Pau (SID) - Christopher Froome geht als großer Favorit auf den Gesamtsieg bei der 102. Tour de France in die Pyrenäen-Etappen. Die Herausforderer Alberto Contador und Nairo Quintana haben die schwere erste Woche besser überstanden als befürchtet, Titelverteidiger Vincenzo Nibali ist dagegen bislang der große Verlierer. In Tejay van Garderern greift zudem ein weiterer Fahrer in das im Vorfeld als Vierkampf erwartete Rennen um das Gelbe Trikot ein. - Die Top-Favoriten im Formcheck:

Christopher Froome (30, Sky, 1. Platz): Der Brite ist der große Gewinner der anspruchsvollen ersten neun Tour-Tage. Er ließ seine starke Bergform an der Mur de Huy aufblitzen, wo er den Konkurrenten wertvolle Sekunden abnahm. Zudem hinterließ seine Mannschaft nicht zuletzt im Teamzeitfahren am Sonntag einen bärenstarken Eindruck. Er besitzt auch den Vorteil, nur reagieren zu müssen, und ist nicht selbst zu Attacken gezwungen. Derzeit ist er der erste Anwärter auf den Toursieg.

Tejay van Garderen (26, BMC, 2. Platz, 0:12 Minuten Rückstand): Heimlich, still und leise hat sich der zweimalige Tour-Fünfte in den Kreis der Top-Favoriten gefahren. Van Garderen leistete sich keine Fehler und ist durchaus in der Lage, in den Bergen gegen Froome zu bestehen. Das bewies der BMC-Profi bereits im Vorbereitungsrennen Critérium du Dauphiné. Allerdings muss sich erst zeigen, ob van Garderen die Form über die zwei verbleibenden schweren Tour-Wochen halten kann.

Alberto Contador (32, Tinkoff-Saxo, 5. Platz, 1:03): Der Sieger des Giro d'Italia kann nach wie vor vom seltenen Doppelsieg träumen. Der Rückstand auf Froome ist im Rahmen, und (noch) sind die Beine des Pistoleros gut, wenn es ihm auch an Explosivität mangele, wie er einräumte. Die Berge sind sein Terrain, besonders in den Pyrenäen wird es auch an Unterstützung für den Spanier nicht fehlen. Wie gut Contador die Strapazen des Giro und der ersten Tour-Tage wirklich überstanden hat, wird sich bei der ersten Bergankunft am Dienstag zeigen. Der Ausfall seines Edelhelfers Ivan Basso (Italien), der das Rennen nach der Schockdiagnose Hodenkrebs aufgeben musste, ist auf dem Papier eine Schwächung. Allerdings könnte der Schicksalsschlag seines guten Freundes auch zusätzliche Kräfte freisetzen.

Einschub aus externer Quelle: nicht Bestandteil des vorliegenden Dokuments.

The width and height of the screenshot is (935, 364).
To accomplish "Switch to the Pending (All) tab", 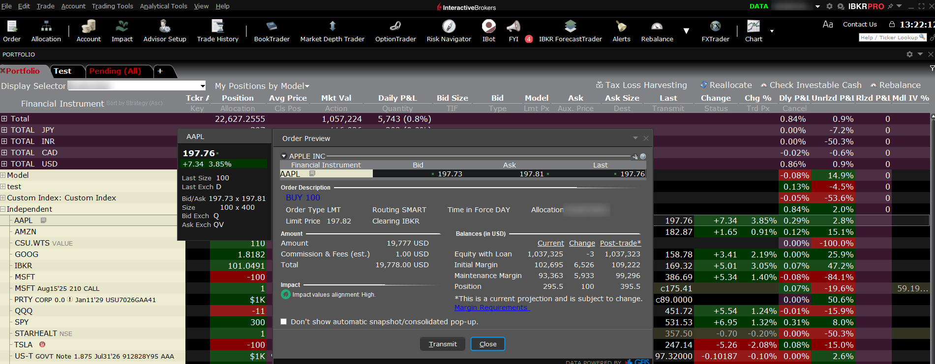I will coord(115,71).
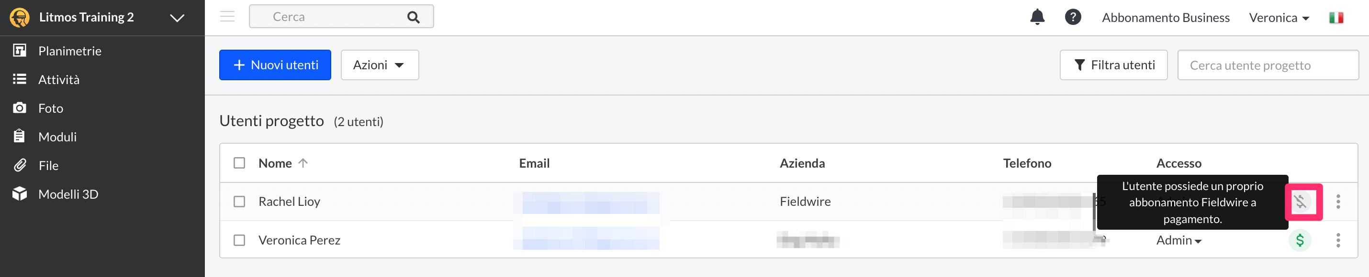Check the Veronica Perez row checkbox
Image resolution: width=1369 pixels, height=277 pixels.
coord(239,240)
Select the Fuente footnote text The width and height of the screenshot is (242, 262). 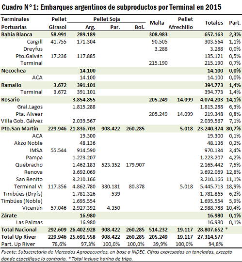117,255
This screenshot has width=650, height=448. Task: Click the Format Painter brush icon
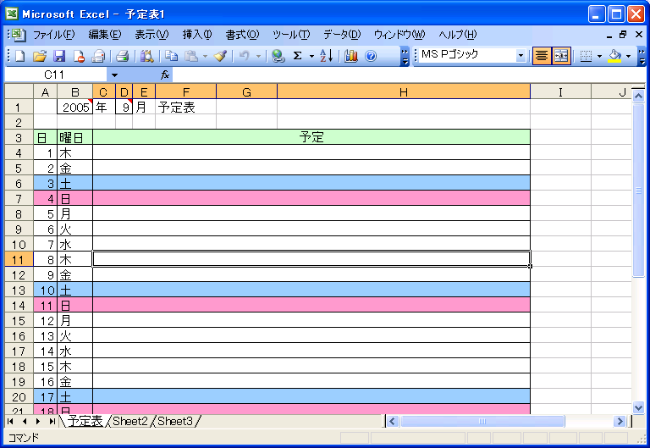pyautogui.click(x=220, y=56)
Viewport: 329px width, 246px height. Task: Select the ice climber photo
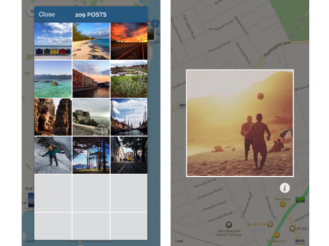(53, 155)
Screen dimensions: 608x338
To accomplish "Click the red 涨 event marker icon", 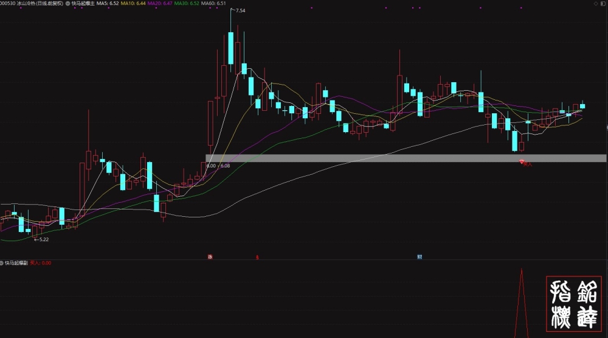I will point(210,257).
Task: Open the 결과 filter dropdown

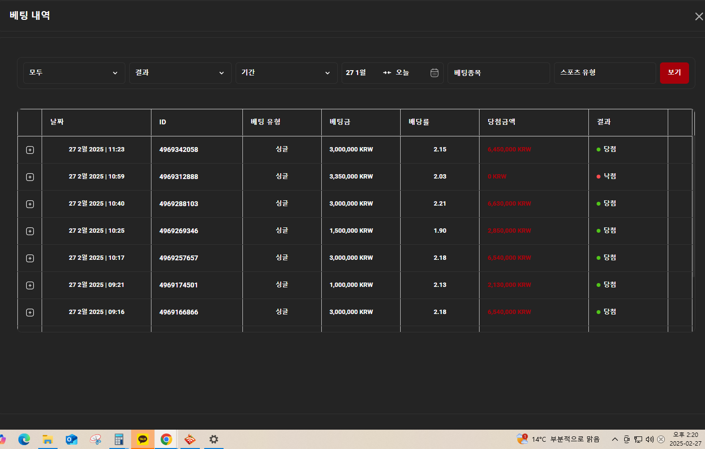Action: [x=180, y=73]
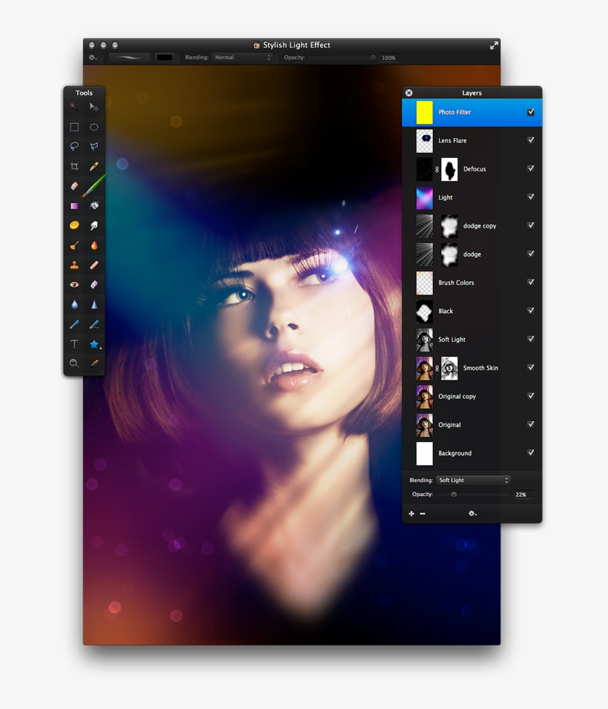Click the Tools palette title bar
This screenshot has width=608, height=709.
[84, 93]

Nairo Quintana (25, Movistar, 9. Platz, 1:59): Knapp zwei Minuten Rückstand - das klingt viel, ist im Fall Quintana aber eine durchaus gute Nachricht. Die erste Tour-Woche samt Zeitfahren und der Klassiker-Etappe über das Kopfsteinpflaster von Paris-Roubaix waren alles andere als nach dem Geschmack des Bergflohs. Seine großen Stärken kann er erst in den Pyrenäen und den Alpen ausspielen. Quintana ist trotz des Rückstands wohl der schärfste Rivale Froomes.

Vincenzo Nibali (30, Astana, 13. Platz, 2:22): Nibali ist bislang die große Enttäuschung. Der Titelverteidiger wollte sich vor den Bergen einen Vorsprung herausfahren, startet nun aber mit der Hypothek eines über zweiminütigen Rückstands. Bereits mehrfach verlor Nibali den Anschluss an die Konkurrenten, zuletzt am Samstag an der Mûr-de-Bretagne. Die Tour droht für Nibali zu einem Debakel zu werden. Um das zu verhindern, braucht es mehr als nur Durchhalteparolen und vor allem seine Abfahrtskünste.